Recipient verification
Live at launchWhen a vault enters release mode, recipients must prove their identity before accessing any contents. Default: government ID plus selfie match comparing their document to the name you registered. For sensitive items like crypto seed phrases, you can require a shared passphrase you give them in person. You configure this per item — different levels for different people.
Infrastructure and access controls
Live at launchAll databases are encrypted at rest. All data in transit uses TLS 1.3. Production infrastructure access is restricted to named engineers authenticated via hardware security keys, logged, and audited. No AfterYou employee can read your vault contents — the encryption design makes it impossible, not merely policy. We are not yet SOC 2 certified; that audit is on our roadmap. We will not claim it until it is complete.
Data export and deletion
Live at launchYou own your data. You can export your entire vault as a self-contained encrypted HTML file with the decryption logic included — allowing you or your heirs to decrypt it offline forever, without depending on our servers. You can request full account and vault deletion at any time; ciphertext is removed within 30 days.
What we collect about you
Live at launchAccount email, name, check-in timestamps, and vault access logs. We do not collect analytics beyond what is necessary for security and service operation. We do not sell your personal data. We do not use your data to train AI models. Log data is retained for 90 days.
The missed check-in process
Live at launchThis is what happens if you miss a check-in. Every step is designed to prevent accidental release. You have 14 days and multiple chances to respond before any content reaches a recipient.
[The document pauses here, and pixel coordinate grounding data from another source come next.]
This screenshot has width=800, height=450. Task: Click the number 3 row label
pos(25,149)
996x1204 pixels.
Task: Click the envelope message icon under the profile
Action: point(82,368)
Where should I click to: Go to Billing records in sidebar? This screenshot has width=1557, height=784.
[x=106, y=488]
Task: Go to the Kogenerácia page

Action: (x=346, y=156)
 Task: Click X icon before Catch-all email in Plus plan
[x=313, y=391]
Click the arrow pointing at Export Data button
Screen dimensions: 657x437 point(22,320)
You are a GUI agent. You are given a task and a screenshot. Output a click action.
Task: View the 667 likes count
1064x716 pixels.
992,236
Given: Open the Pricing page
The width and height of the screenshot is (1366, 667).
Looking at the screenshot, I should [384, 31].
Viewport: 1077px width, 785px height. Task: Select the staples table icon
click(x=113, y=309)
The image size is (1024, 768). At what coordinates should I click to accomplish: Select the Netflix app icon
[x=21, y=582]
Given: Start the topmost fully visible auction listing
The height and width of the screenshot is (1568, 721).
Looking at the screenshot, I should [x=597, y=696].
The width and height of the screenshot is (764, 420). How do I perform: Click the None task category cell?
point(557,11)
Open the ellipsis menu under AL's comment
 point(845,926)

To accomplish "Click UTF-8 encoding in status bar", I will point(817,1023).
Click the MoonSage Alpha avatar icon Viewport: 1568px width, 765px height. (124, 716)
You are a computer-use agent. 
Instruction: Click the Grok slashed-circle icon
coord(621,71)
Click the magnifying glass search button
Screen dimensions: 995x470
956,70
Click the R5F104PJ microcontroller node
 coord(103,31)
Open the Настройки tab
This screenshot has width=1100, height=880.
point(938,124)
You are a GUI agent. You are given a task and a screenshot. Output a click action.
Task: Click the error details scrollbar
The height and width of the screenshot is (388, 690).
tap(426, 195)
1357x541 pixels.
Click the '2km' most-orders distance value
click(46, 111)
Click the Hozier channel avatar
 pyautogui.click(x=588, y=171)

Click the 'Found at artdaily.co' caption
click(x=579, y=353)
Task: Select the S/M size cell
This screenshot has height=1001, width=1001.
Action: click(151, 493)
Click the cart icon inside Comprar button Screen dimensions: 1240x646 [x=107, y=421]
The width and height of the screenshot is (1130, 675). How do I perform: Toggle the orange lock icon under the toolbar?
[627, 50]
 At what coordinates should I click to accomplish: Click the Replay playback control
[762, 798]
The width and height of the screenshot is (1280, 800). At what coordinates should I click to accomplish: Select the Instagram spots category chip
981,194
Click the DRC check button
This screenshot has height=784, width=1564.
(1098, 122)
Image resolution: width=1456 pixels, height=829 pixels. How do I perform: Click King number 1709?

Email reminder sent to you.
SMS sent to your registered phone number.
Your designated backup contact is notified and asked to check on you.
Final email and SMS warning — vault is approaching release.
Vault enters release mode. Recipients receive identity-verified access links for the items you assigned them.
What happens if AfterYou shuts down?
RoadmapWe maintain a financial escrow specifically allocated to keep release infrastructure online for at least 5 years after any corporate dissolution. Your encrypted vault is also escrowed quarterly with an independent estate-law trustee — they cannot decrypt it, but they can trigger delivery if we go dark. And you can export a self-contained offline decryption tool at any time so you never depend on our infrastructure.
Financial escrow and trustee escrow are planned pre-launch commitments — not yet active at early access.
Important legal boundary
AfterYou.fyi is not a will, trust, power of attorney, or any legally recognised estate-planning instrument. It does not provide legal advice. It is an information delivery service that complements traditional estate planning by handling practical digital handoffs that wills cannot safely include. We strongly recommend working with a licensed estate attorney for formal legal documents.